Please print exactly the lines below, from the start of the material up to and including the line with "You are a computer-use", but none of the pictures.
*** Begin section ***
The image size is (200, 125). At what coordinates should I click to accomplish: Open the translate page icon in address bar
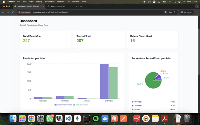click(166, 12)
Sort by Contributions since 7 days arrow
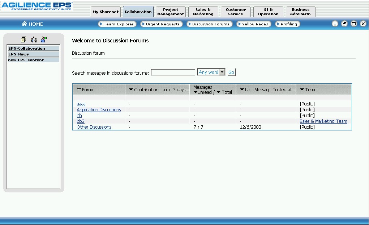The height and width of the screenshot is (225, 369). (131, 89)
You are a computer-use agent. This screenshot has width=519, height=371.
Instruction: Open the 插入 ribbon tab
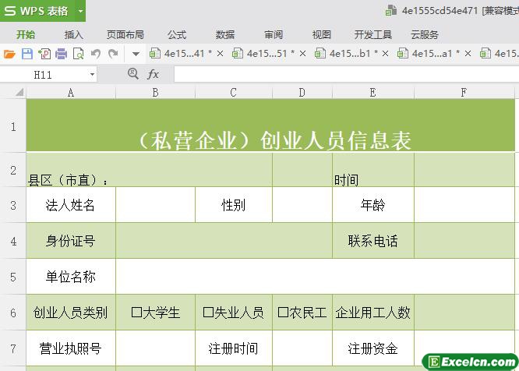(x=74, y=34)
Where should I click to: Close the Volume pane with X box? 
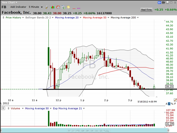click(3, 108)

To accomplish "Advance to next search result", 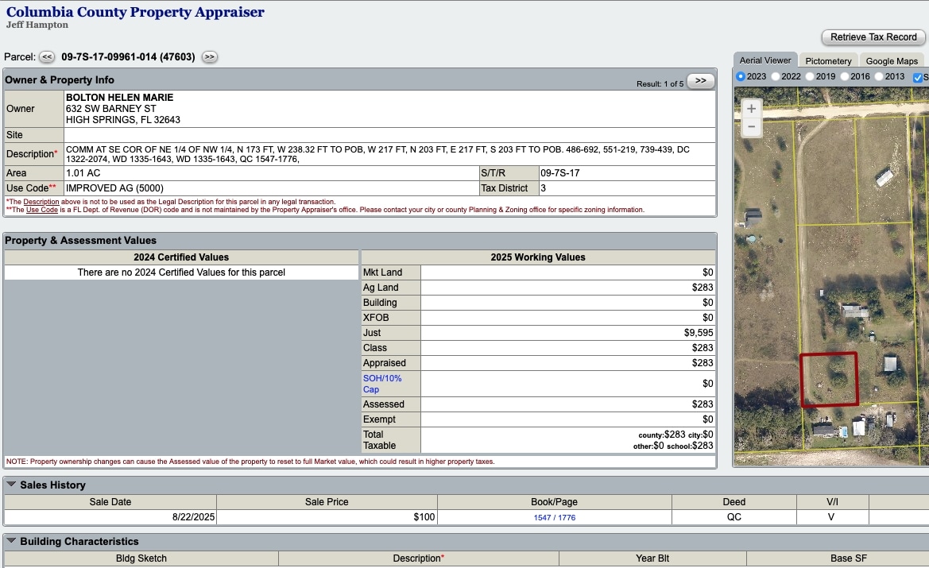I will pos(700,81).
*** End section ***
Output below =>
The image size is (200, 125). At what coordinates should I click to accomplish: Open the translate page icon in address bar
click(166, 12)
Sort by Contributions since 7 days arrow
The height and width of the screenshot is (225, 369). (131, 89)
You are a computer-use agent. This screenshot has width=519, height=371.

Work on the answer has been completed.